■ **Task**
Quote the rows from the line with "Image resolution: width=800" to the line with "Tap the Europe vs. Facebook thumbnail image", word for word. Leave the pictures out of your answer.

■ **Data extract**
•••••
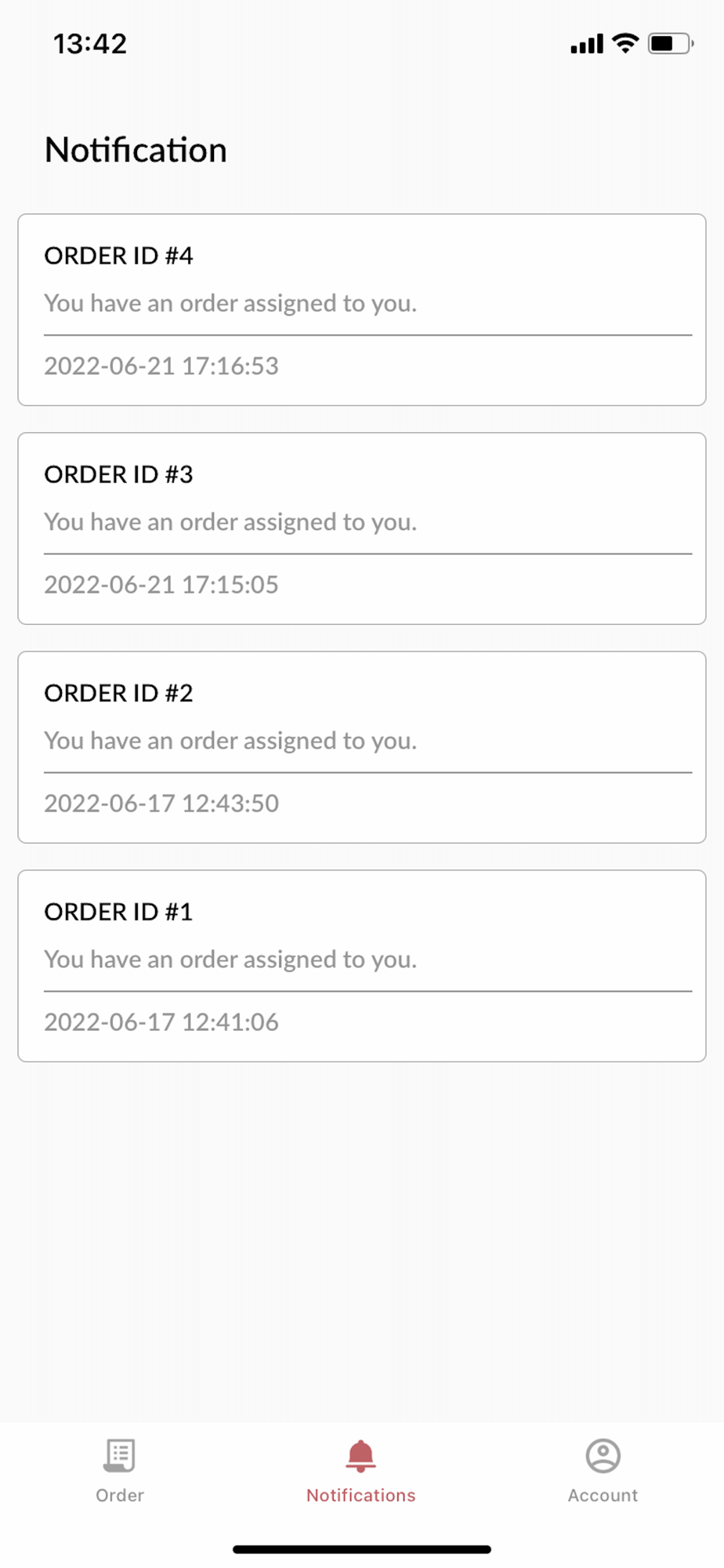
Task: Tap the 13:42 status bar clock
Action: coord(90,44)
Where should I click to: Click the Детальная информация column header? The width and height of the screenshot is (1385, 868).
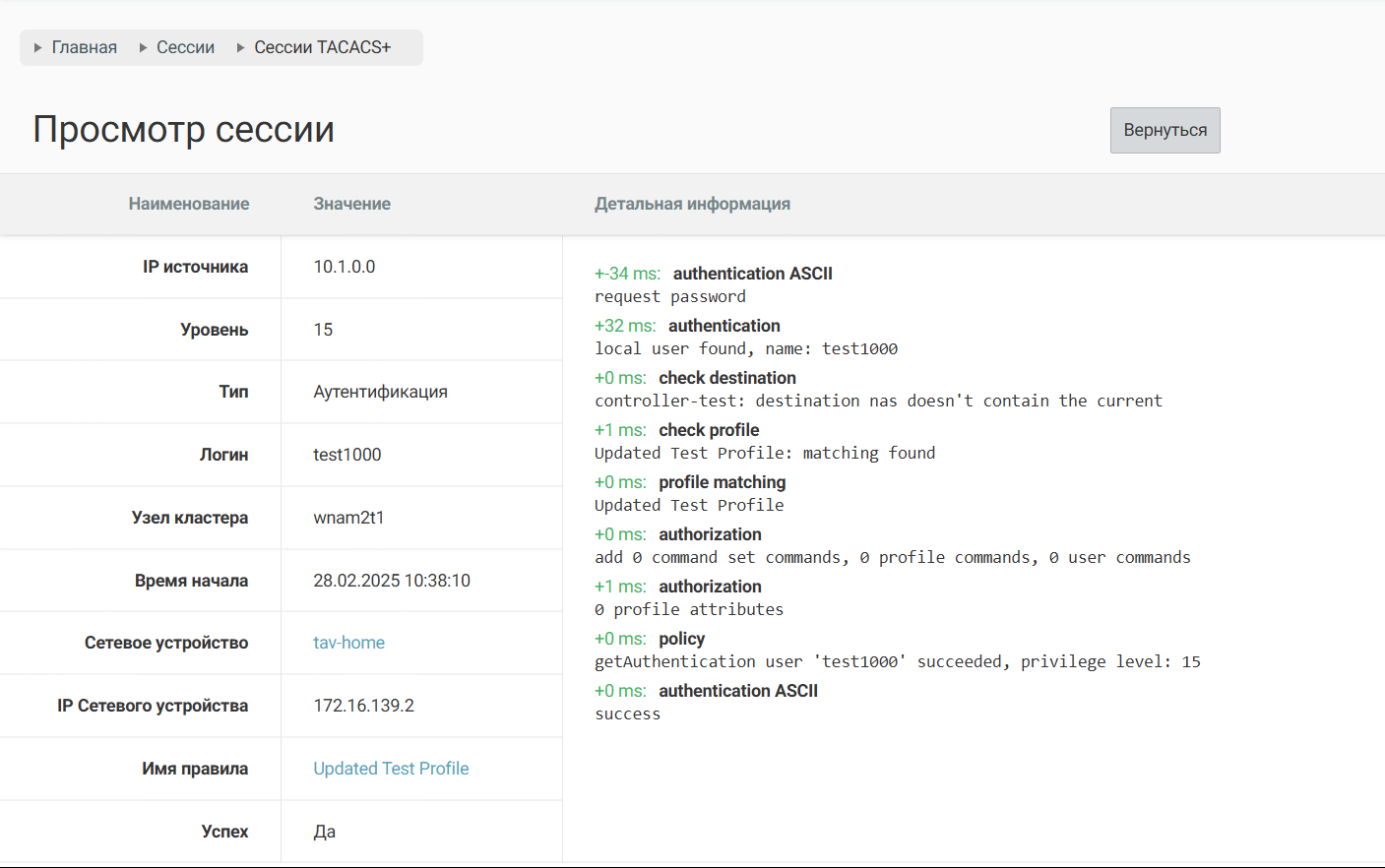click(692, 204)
•••••
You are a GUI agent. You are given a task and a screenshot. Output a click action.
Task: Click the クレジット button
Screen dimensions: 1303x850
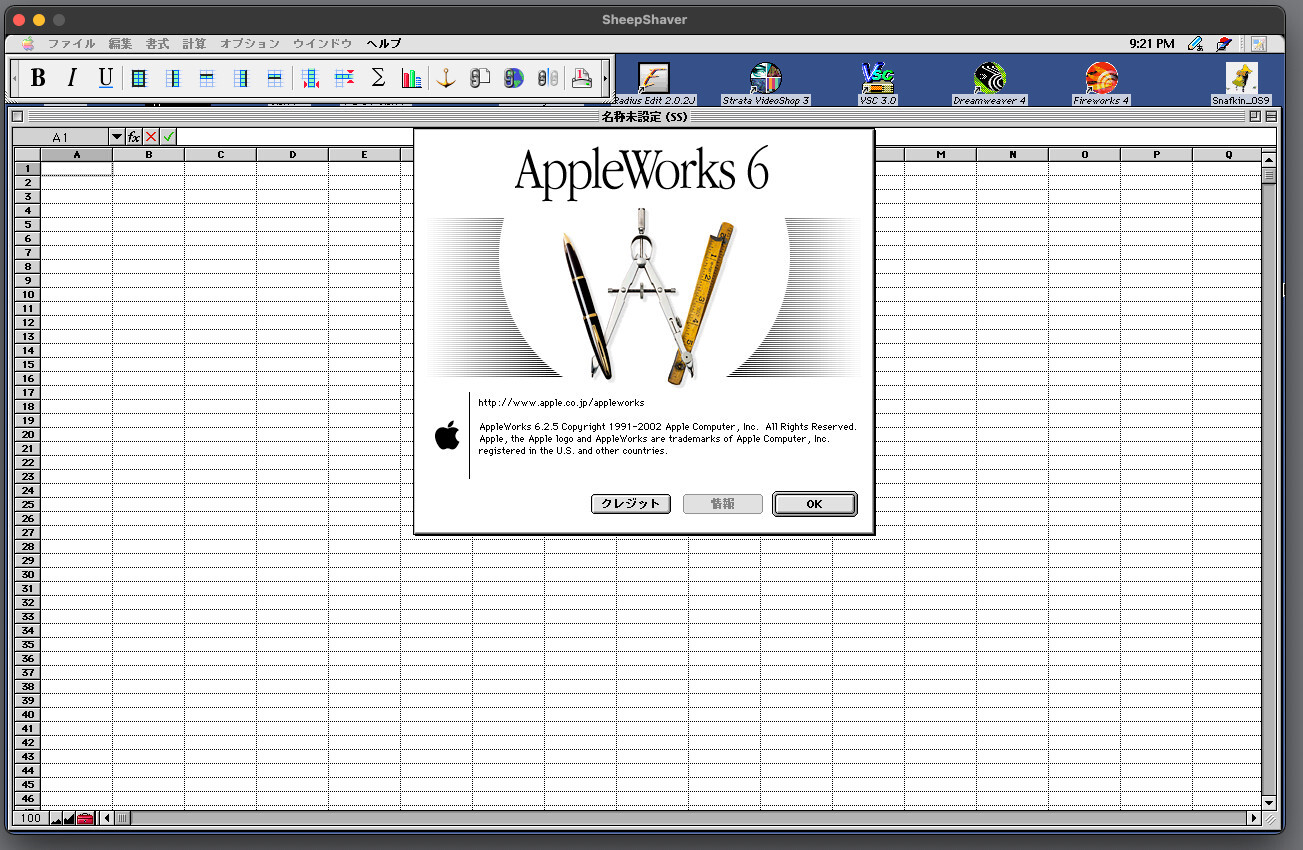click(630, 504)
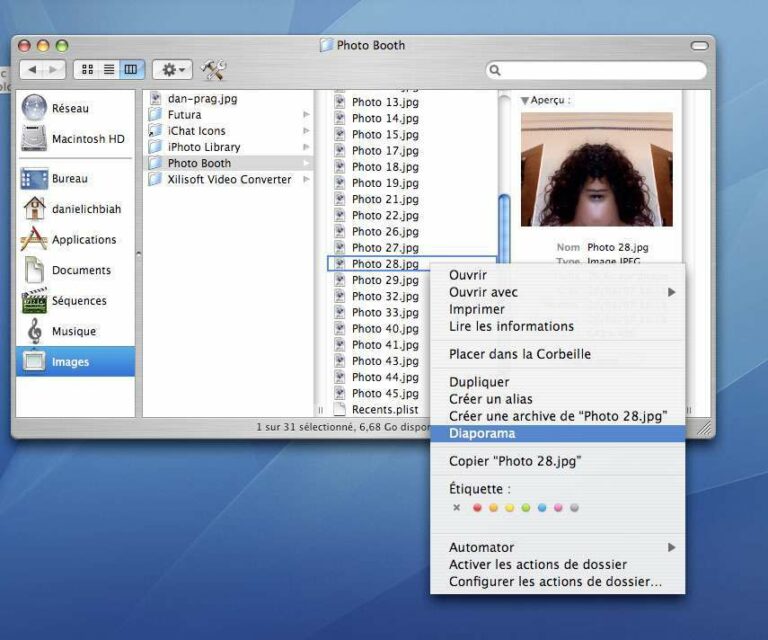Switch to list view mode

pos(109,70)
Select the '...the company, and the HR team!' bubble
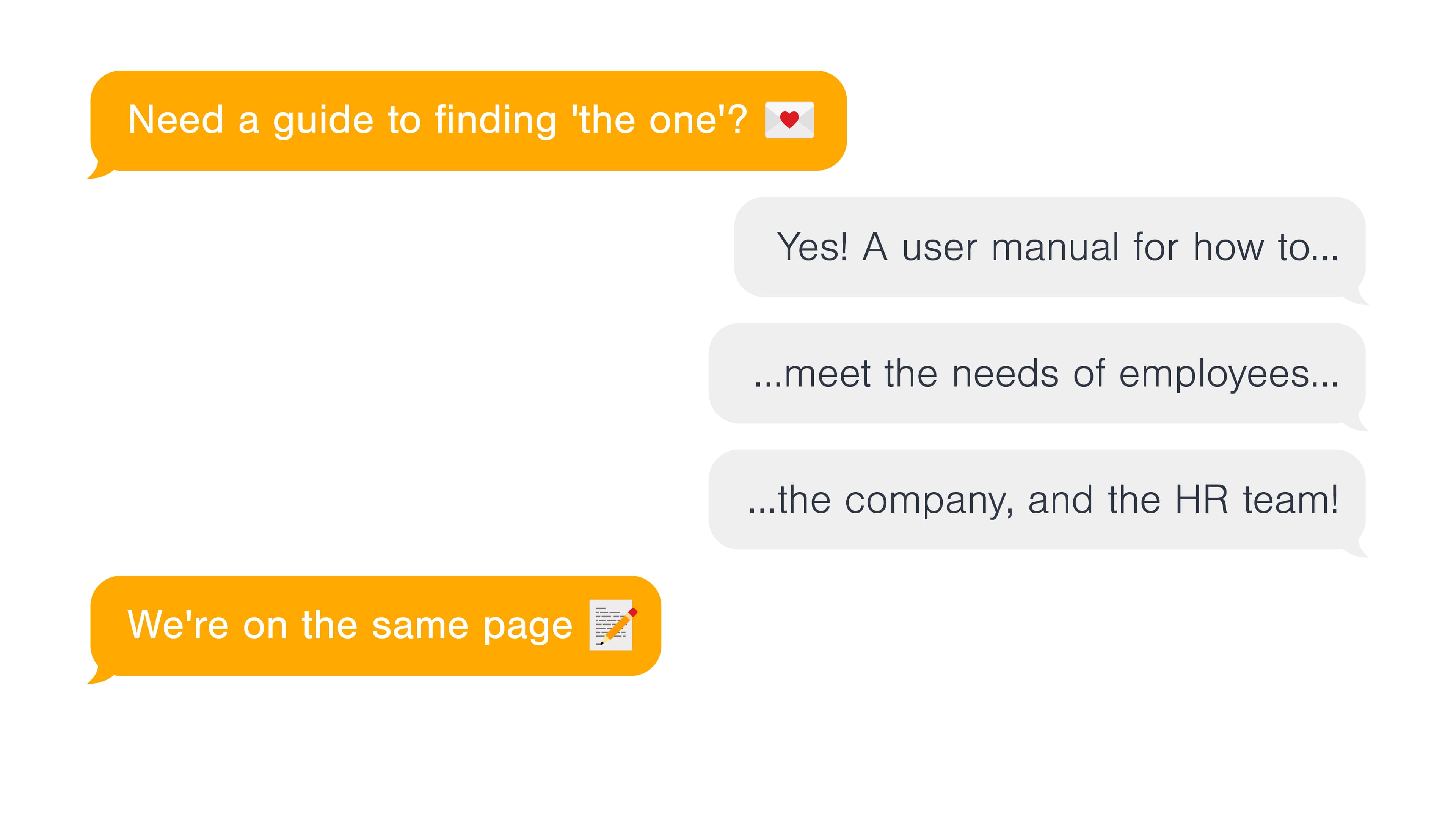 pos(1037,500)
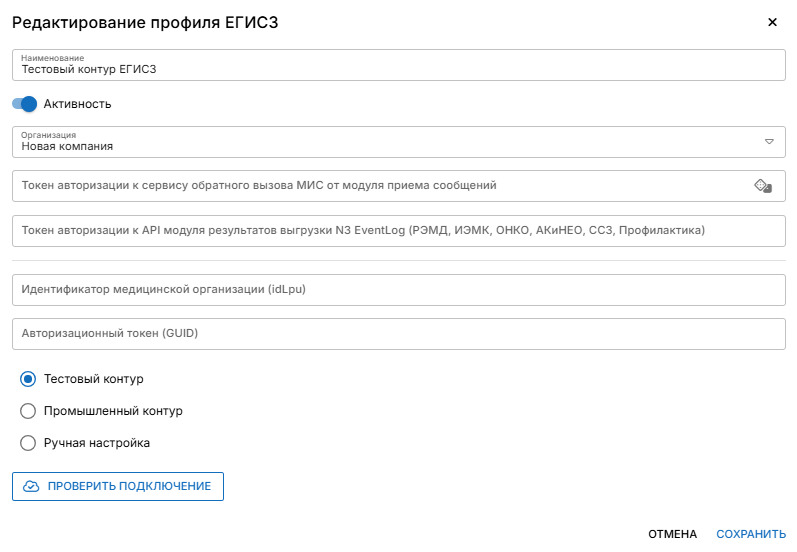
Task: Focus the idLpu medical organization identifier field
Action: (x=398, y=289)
•••••
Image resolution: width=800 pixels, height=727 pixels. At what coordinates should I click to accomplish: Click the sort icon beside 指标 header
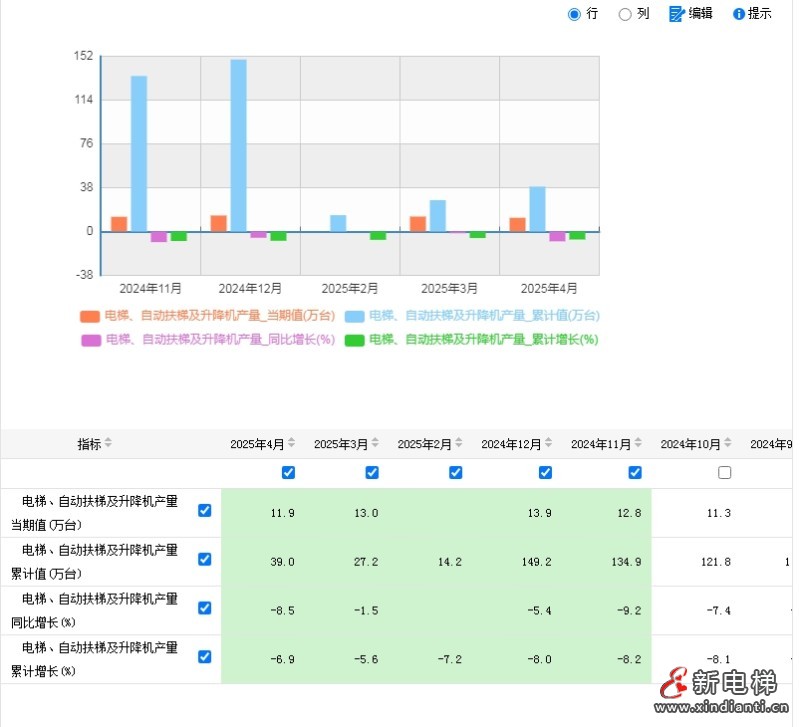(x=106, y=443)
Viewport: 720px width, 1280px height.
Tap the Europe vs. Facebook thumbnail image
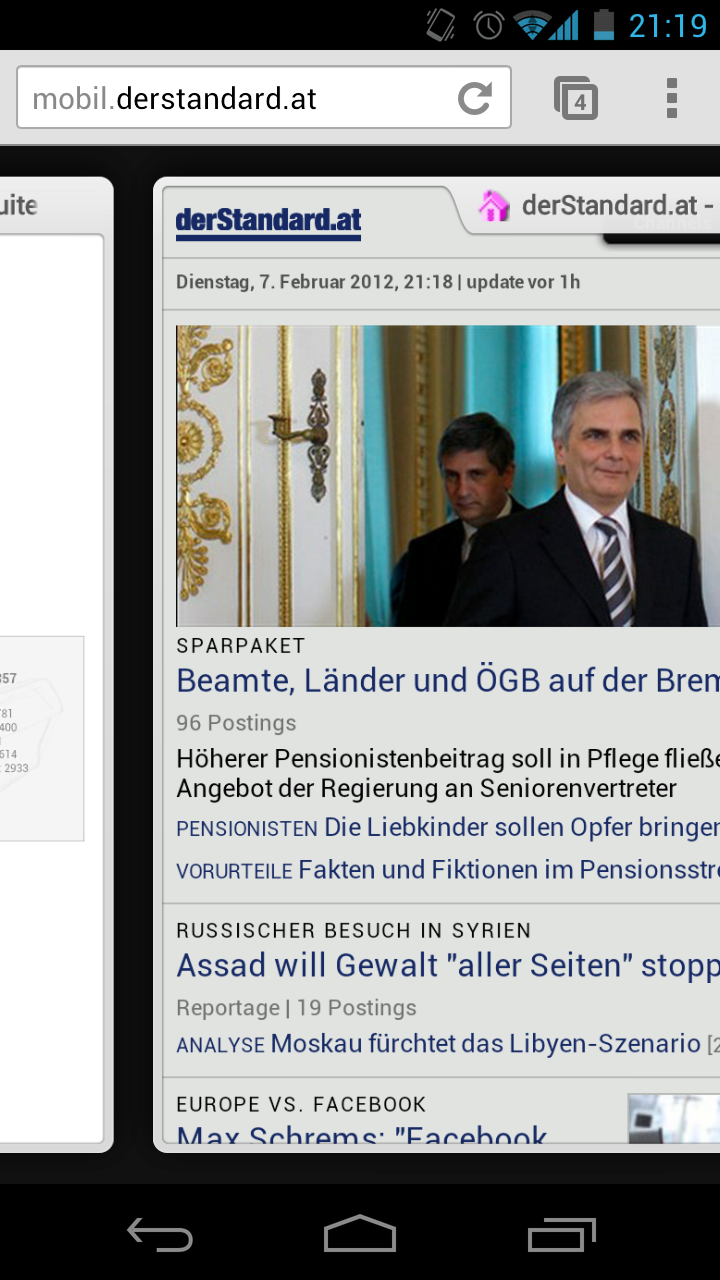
•••••
■ **Completed task**
Image resolution: width=800 pixels, height=727 pixels. At what coordinates should I click to accomplish: Click the sort icon beside 指标 header
(x=106, y=443)
Viewport: 720px width, 1280px height.
Tap the Europe vs. Facebook thumbnail image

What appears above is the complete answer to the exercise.